*Dataset entries:*
=== Begin Enclosure ===

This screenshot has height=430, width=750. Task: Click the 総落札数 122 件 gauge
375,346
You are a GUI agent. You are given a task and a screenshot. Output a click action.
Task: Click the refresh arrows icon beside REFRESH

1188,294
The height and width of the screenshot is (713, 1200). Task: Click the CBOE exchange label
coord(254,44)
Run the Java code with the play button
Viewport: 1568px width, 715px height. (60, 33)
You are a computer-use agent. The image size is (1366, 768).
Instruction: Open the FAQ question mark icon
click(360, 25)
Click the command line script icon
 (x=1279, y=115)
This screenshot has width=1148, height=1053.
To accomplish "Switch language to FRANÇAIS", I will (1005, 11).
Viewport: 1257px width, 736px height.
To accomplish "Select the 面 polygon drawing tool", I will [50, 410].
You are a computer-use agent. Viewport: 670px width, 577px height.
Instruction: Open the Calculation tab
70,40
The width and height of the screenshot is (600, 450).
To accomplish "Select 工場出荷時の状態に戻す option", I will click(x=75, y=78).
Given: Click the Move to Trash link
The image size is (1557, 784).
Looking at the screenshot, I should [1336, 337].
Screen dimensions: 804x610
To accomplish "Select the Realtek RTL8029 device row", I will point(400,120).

=== End Enclosure ===

*TASK:*
From the first line through the last, repeat the entries exactly.

*ANSWER SECTION:*
This screenshot has height=430, width=750. Task: Click the 総落札数 122 件 gauge
375,346
You are a GUI agent. You are given a task and a screenshot. Output a click action.
Task: Click the refresh arrows icon beside REFRESH

1188,294
The height and width of the screenshot is (713, 1200). Task: Click the CBOE exchange label
coord(254,44)
Run the Java code with the play button
Viewport: 1568px width, 715px height. (60, 33)
You are a computer-use agent. The image size is (1366, 768).
Instruction: Open the FAQ question mark icon
click(360, 25)
Click the command line script icon
 (x=1279, y=115)
This screenshot has width=1148, height=1053.
To accomplish "Switch language to FRANÇAIS", I will (1005, 11).
Viewport: 1257px width, 736px height.
To accomplish "Select the 面 polygon drawing tool", I will [50, 410].
You are a computer-use agent. Viewport: 670px width, 577px height.
Instruction: Open the Calculation tab
70,40
The width and height of the screenshot is (600, 450).
To accomplish "Select 工場出荷時の状態に戻す option", I will click(x=75, y=78).
Given: Click the Move to Trash link
The image size is (1557, 784).
Looking at the screenshot, I should [1336, 337].
Screen dimensions: 804x610
To accomplish "Select the Realtek RTL8029 device row", I will point(400,120).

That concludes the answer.